El neoliberalismo es un haz de ideas y políticas (un paradigma, si se quiere) basadas en la creencia –no demostrada jamás- de que los mercados se corrigen a sí mismos, asignan los recursos con eficiencia y sirven al interés público. “Este fundamentalismo del mercado estuvo detrás del thatcherismo, la reaganomía y el “consenso de Washington”, es decir, de la privatización, la liberalización y el establecimiento de bancos centrales independientes preocupados exclusivamente por la inflación” (Stiglitz).
El neoliberalismo comenzó a emerger con la crisis de la agenda socialdemócrata registrada en los años 70 del siglo pasado; se desarrolló ampliamente en los 80, apoyándose tanto en el desmontaje del llamado ‘socialismo real’ como en la primera globalización y revolución tecnológica, y, finalmente, ganó hegemonía mundial en los años 90 durante los cuales marcó los cánones de lo económicamente correcto. Su supuesto de base era que “los fallos del Estado” impedían normalmente que las intervenciones estatales corrigieran “los fallos de los mercados”, por lo que se consideraba más sensato dejar que éstos se autorregularan, limitándose el papel de los Estados a liberalizar, privatizar, desregular, fomentar la competencia, garantizar la seguridad jurídica, los equilibrios macroeconómicos y a desarrollar políticas sociales focalizadas en los grupos más vulnerables.
__________
¿En qué década ganó el neoliberalismo hegemonía mundial, según el texto sobre el neoliberalismo? El listado no hace falta para responder.

*Conjunto de datos*
__________
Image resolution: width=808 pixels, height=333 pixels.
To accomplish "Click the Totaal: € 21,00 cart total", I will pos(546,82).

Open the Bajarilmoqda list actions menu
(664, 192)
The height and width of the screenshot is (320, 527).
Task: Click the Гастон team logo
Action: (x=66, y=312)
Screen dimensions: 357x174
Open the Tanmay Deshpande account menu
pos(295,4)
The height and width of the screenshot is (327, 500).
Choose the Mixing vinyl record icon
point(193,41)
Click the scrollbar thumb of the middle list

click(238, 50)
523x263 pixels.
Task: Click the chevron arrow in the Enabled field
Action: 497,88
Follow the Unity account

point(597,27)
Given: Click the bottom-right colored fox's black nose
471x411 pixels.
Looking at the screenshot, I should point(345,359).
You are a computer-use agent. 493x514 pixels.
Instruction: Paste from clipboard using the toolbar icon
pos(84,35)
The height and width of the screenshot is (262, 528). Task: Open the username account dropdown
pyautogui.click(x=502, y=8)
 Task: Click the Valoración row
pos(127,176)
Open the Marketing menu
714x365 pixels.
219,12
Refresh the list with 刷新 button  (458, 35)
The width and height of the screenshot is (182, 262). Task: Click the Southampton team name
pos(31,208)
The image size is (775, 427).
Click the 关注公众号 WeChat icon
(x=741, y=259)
__________
*Resultado*
En los años 90.